Chorino Celebrates the Music of Brazil
The title for this release is worded very carefully. “Music for Viola and Piano from Brazil.” All the works are indeed by Brazilian composers. But they’re not all for viola and piano. Some are, and some are for the viola or piano as a solo instrument.
I don’t think there was any intent to deceive. It’s just a case of accurately describing something in as few words as possible. And I think it makes for a much more effective program. The solo pieces allow each performer to shine. And they provide variety to the sound of the album.

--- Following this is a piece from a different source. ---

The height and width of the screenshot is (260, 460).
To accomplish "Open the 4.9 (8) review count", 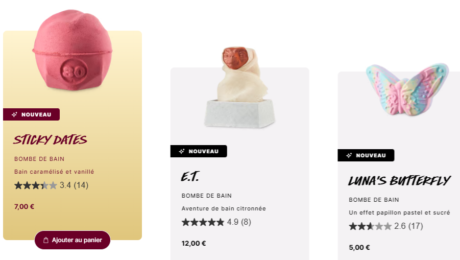I will tap(239, 222).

Both performers are top-notch. Georgini Rossi plays with a clear, warm sound. Her performance of Ernani Aguair’s “Meloritmias No. 5 for solo viola” is especially fine. She articulates the interwoven lines effectively, making them easy to follow.
Silvie Cheng masterfully performs “Valsa da dor” by Heitor Villa-Lobos. Waltz though it may be, Cheng understands Villa-Lobos’ heritage. She gently distorts the melody — a slight pause here, a little rush there. It brings out connections between the piece and Brazilian dance music.
I wasn’t familiar with all the composers on this release. But after hearing their music, I’m keen to explore further. All seem to use Brazilian folk music as a starting point. But not all incorporate it to the same extent. Chiquinha Gonzaga’s “Lua branca” is very close to folk music.
While Brenno Blauth’s Sonata for Solo Viola seems about as far away from folk music as one can get. And yet there are moments when it peeks through.
An imaginative program of music that, for me, both enlightened and entertained.